I am not too familiar with complex numbers..Can you please explain why \(n\theta = 2k\pi+\frac{\pi}{2}\)Log in to reply

When you look at the complex plane, you see this:

the complex plane

For a point, the x coordinate determines the real part, and the y coordinate determines the imaginary part. In the figure, we have \( z = x + iy \).

This is called the Cartesian representation of a complex number. We can also represent complex numbers in another form, called the polar form.
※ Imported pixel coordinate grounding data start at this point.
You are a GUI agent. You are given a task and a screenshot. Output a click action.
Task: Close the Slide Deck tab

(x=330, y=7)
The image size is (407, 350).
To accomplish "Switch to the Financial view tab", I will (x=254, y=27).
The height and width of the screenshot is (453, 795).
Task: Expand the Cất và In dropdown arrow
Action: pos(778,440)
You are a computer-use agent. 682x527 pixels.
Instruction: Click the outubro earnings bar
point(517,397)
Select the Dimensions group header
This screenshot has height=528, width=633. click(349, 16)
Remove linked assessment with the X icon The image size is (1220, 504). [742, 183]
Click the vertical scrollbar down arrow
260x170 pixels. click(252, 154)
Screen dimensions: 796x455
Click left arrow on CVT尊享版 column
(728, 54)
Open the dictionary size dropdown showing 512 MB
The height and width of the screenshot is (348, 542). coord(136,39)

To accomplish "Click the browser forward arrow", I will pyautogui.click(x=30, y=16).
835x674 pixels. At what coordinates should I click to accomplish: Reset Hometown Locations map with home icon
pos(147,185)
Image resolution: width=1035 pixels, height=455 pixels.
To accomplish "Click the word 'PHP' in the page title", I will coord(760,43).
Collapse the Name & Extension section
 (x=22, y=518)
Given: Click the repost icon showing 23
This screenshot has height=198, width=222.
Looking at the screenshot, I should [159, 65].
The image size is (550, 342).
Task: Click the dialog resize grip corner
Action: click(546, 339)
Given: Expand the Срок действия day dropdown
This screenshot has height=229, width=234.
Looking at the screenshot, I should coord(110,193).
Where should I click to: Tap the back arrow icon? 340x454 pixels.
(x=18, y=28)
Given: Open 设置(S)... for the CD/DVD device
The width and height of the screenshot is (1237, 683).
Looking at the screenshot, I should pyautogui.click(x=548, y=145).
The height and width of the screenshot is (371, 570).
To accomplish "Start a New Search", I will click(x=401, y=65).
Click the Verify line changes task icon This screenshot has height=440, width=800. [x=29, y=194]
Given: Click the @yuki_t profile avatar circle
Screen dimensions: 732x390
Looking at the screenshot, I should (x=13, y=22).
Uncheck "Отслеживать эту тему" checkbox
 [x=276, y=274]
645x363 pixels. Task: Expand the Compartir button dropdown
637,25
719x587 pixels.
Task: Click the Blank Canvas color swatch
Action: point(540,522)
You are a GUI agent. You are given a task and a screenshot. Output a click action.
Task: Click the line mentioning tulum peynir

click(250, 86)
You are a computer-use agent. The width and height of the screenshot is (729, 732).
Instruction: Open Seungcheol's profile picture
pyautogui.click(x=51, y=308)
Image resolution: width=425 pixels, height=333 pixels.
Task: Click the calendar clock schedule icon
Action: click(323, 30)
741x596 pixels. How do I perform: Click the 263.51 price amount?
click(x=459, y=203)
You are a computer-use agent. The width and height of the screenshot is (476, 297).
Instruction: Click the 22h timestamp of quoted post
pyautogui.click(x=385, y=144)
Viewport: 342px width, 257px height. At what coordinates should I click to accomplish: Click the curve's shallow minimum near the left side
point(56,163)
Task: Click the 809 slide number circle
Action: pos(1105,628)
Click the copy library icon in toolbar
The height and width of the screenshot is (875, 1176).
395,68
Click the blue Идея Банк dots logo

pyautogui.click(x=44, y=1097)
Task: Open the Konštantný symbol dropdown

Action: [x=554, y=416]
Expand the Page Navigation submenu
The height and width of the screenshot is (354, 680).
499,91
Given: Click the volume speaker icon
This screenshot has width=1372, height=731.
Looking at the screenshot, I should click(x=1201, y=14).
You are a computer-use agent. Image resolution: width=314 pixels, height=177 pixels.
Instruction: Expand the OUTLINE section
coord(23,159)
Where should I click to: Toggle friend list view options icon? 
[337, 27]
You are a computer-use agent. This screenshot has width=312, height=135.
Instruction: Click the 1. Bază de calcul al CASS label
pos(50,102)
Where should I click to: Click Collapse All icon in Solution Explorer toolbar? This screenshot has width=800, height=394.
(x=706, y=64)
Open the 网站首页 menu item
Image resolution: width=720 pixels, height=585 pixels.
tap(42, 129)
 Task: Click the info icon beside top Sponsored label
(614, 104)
In the polar form, each number is represented by two parameters, its modulus (r in the figure, the distance from the origin) and its argument (\( \phi \), the angle shown in the figure). By varying these parameters, we can reach every complex number.

But if you think about it, how can the argument take a unique value for a specific \(z \)?

Indeed, if we rotated the angle by \( 2\pi \) radians then we would get the same number again. If we rotated it by \( 2\pi \) again, for a total of \(4 \pi \) radians, we would get \( z \) again! So we've seen that the argument is not affected by adding a multiple of \(2\pi\).

Keep this in mind whenever we think about arguments of complex numbers.

We need to find a way to relate the two representations. Trigonometry is the way!

Looking at the right-angled triangle in the figure,

\(x = r \cos \phi \), and \( y = r \sin \phi \), so, \(z = r( \cos \phi + i\ sin \phi )\)

It looks neat.

But where does \(e^{i\phi}\) come from? The answer is here, Euler's formula.

This is the reason why complex numbers are so powerful. With this, we have,

\(e^{i\phi} = (\cos \phi + i\ sin \phi ) \), so \( z = r e^{i\phi} \)

If I'm saying \(z_1 = r_1e^{i\phi_1} = z_2 = r_2e^{i\phi_2}\), I mean their moduli are equal, but their arguments could differ by a multiple of \(2\pi\). So \( \phi_1 - \phi_2 = 2k\pi\) for some integer \(k \).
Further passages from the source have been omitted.